アイドリングストップ機構へ向けた新バッテリー公開
コンティネンタルは16日、自動車のアイドリングストップ機構用の新たなバッテリーラインナップを公開した。自社のVDOブランドで展開される新製品は合計9種類で、今月16日から20にかけてドイツで開催されたAutomechanika 2014にていち早く公開が行われた。
(画像はプレスリリースより)
燃費削減するアイドリングストップ、バッテリーには重労働
いまや多くの車に搭載されるようになったアイドリングストップ機構は、車が停車すると自動的にエンジンを停止させ、運転者の発進動作に合わせて再度エンジンをかける。
これによって燃費の向上と排ガスの削減が期待できるが、動作には大量の電力を必要とするため、バッテリーには大容量とサイクルの安定性を両立させることが求められる。
今回コンティネンタルではこうした課題に応えるべく、EFB (Enhanced Flooded Battery)とAGM (Absorbent Glass Mat)という2つの技術に基づいたバッテリーを開発した。
内部構造に工夫 従来品より安定、長寿命
このうちEFBを採用したバッテリーは、内部のプレートを特殊な素材で構成することで抵抗の削減と急速充電/放電を実現し、従来の鉛蓄電池に比べてサイクルの安定性がおよそ2倍に向上。これと併せて、有害な鉛への依存を減らすとともに長寿命化に成功しているという。

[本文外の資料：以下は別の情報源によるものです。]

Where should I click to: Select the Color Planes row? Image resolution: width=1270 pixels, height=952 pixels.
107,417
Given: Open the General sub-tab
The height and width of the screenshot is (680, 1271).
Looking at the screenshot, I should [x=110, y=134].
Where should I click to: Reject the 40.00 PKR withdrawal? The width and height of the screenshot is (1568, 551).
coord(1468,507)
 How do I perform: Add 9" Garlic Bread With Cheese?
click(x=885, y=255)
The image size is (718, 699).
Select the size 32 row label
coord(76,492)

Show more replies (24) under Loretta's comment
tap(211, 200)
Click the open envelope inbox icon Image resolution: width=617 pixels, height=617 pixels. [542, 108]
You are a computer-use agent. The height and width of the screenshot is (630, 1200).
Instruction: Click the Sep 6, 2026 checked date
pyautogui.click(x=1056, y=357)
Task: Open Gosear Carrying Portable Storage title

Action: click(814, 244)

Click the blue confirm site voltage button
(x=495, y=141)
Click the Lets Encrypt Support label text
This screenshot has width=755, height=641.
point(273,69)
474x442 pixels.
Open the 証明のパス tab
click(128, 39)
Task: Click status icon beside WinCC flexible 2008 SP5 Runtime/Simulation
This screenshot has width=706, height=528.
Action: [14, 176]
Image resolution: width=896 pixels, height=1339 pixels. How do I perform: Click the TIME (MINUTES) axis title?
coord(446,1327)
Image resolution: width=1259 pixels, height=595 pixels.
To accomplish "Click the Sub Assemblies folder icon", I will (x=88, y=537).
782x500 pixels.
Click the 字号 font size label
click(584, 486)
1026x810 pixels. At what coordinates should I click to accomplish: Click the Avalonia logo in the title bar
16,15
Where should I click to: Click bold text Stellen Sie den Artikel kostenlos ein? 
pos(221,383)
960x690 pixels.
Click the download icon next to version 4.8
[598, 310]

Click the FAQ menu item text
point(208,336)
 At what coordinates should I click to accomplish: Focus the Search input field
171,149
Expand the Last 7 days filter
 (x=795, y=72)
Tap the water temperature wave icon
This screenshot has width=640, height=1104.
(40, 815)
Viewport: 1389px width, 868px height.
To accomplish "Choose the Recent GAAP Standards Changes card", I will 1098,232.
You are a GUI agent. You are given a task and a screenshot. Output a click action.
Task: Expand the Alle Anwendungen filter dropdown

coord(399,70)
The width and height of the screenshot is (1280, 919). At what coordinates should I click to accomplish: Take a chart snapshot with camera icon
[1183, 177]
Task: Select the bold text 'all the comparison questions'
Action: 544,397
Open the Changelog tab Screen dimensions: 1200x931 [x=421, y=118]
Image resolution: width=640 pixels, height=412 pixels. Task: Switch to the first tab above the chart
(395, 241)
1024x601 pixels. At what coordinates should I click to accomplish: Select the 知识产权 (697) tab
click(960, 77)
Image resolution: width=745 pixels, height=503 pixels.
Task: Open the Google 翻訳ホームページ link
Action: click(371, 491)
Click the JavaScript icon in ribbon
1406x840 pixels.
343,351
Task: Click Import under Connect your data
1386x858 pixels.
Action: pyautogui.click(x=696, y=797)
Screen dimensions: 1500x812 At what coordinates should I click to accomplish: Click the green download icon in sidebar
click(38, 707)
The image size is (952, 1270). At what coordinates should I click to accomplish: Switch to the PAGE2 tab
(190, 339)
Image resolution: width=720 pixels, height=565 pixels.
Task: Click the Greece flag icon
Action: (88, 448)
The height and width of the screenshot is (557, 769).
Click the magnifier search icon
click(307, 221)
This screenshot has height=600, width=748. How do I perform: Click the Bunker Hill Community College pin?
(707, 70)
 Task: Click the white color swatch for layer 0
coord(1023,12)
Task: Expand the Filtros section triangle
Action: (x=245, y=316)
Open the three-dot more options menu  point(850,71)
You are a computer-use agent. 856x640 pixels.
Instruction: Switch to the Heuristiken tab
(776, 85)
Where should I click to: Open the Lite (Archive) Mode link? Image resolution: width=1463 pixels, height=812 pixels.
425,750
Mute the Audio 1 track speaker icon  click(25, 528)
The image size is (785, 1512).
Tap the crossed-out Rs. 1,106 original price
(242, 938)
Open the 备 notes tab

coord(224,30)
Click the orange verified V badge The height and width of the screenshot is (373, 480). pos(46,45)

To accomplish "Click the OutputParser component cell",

またAGMを用いたバッテリーでは、内部プレート間の構造に工夫を凝らすことで内部抵抗をごくわずかに抑え、こちらも従来の電池と比べてさらなるサイクルの安定化と長寿命化を実現。さらにEFB技術を採用したバッテリーと比べても、よりパワフルな性能が備わっていると同社では説明している。
コンティネンタルではこれらバッテリーについて、広範囲な観点から長期的なテストを行い、今回の製品化にこぎつけたという。新バッテリ9種はいずれも2年間の保証を備え、中央ヨーロッパ市場より順次投入される予定だ。